Had a spot of computer trouble recently. Sometime during the in-flight hours between Seattle and Denver my laptop decided it wanted to be the fifth Beatle circa Sgt. Pepper’s Lonely Hearts Club Band; when I turned it on in Boulder it displayed everything in bright, gobbled colors with blocky graphics. MS Word was a delightful turquoise blue. The welcome screen was red. It was impossible to work on the thing without thinking of Schedule I drugs, so I sent it off to the experts to fix. Turns out the LCD screen needed to be replaced. Now my laptop is back with a brand-new, wonderfully vivid, easy-on-the-eyes display, and I feel fully human again.

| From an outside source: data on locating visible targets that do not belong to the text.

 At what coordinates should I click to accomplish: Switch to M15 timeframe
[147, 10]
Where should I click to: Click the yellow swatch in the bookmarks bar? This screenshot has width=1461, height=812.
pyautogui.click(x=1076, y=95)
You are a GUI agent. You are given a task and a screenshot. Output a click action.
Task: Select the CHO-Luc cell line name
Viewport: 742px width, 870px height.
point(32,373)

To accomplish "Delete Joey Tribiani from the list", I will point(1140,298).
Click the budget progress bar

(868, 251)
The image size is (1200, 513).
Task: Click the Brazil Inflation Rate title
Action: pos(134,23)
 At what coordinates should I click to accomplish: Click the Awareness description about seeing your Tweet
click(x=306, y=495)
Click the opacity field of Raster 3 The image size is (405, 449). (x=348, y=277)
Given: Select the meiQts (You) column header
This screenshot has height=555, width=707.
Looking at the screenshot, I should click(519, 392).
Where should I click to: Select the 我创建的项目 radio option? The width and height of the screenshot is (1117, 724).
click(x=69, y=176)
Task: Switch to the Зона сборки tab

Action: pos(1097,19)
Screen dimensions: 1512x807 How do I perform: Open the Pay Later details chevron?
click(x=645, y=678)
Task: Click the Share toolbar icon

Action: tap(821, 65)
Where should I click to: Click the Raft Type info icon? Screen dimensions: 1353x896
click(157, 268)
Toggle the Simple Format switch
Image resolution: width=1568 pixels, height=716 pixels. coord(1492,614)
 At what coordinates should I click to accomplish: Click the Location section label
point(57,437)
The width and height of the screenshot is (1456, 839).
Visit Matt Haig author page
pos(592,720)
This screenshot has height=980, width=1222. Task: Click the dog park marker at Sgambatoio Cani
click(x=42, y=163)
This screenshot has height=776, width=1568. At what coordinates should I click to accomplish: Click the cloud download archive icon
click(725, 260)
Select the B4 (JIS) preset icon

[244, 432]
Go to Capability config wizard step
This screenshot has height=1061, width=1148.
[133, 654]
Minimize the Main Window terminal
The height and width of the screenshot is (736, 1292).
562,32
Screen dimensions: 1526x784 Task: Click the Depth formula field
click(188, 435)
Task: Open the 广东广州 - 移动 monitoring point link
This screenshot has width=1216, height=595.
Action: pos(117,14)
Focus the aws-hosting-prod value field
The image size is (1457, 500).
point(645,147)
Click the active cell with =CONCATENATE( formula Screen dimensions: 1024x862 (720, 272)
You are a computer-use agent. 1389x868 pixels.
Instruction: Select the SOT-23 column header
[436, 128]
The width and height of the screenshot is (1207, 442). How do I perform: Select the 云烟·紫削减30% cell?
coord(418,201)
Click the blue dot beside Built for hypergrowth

For the past week and a half I’ve been working in longhand, and while I told myself that if paper was good enough for Shakespeare it must be good enough for me, I have to admit it was hard to go back to scribing instead of typing. If you type reasonably quickly--which I do--you can write almost as fast as you think, which is a huge boon when that’s what you do professionally.

While computer-less, I also ran out the battery on my iPod (it’s a Nano, which needs a computer to recharge) and discovered it’s not a good idea to run out the battery on your iPod. I figured it wouldn’t be any different from running out the battery on a CD player; ie it would just stop working, and then I would plug it in, and then it would work again. Nuh-uh. If you run out the battery on a Nano, it doesn’t have enough power to turn itself on to start recharging. So after I finally plugged it in, there were a few minutes when I watched with morbid fascination as this little machine struggled to wake itself up long enough to start draining the power it needed to keep itself awake. I actually felt bad for the thing. It was a bit bizarre.

The bright spot in my week was a call from Egyptian writer and activist Sohair Al Masry, who is so wonderful and kind and wise that it’s a great pleasure to talk with her. She’s the author of a book for children called ‘Ana’ (Me) that focuses on self-awareness, confidence and cultivating individual talents. This is bread-and-butter stuff for people who’ve grown up in the first world, but in North Africa, where schools tend to focus on rote learning and memorization rather than critical thinking and child development, it’s pretty unheard-of. Al Masry believes, and I agree, that the biggest obstacle to children (and the children who are now adults) in the developing world is not technology or wealth but these key skills. The most precious things we are taught in the US are not math and language, but the ability to recognize, cultivate and create opportunity. To network; to follow an idea to its conclusion; to move comfortably from theory to application; to convince others of the merit of our work. In the modern professional environment these skills are as crucial as the skills they are designed to showcase and promote. Though in the US “feel-good” education is sometimes taken to an unhealthy extreme, the opposite extreme results in intelligent, capable adults whose talents are wasted because they’ve never been taught how to use or market them. And that is a tragedy. Here’s hoping that people like Al Masry bring about much-needed change.

In closing, kul senna w’entu tayyibeen. It’s Muslim New Year. Happy 1429.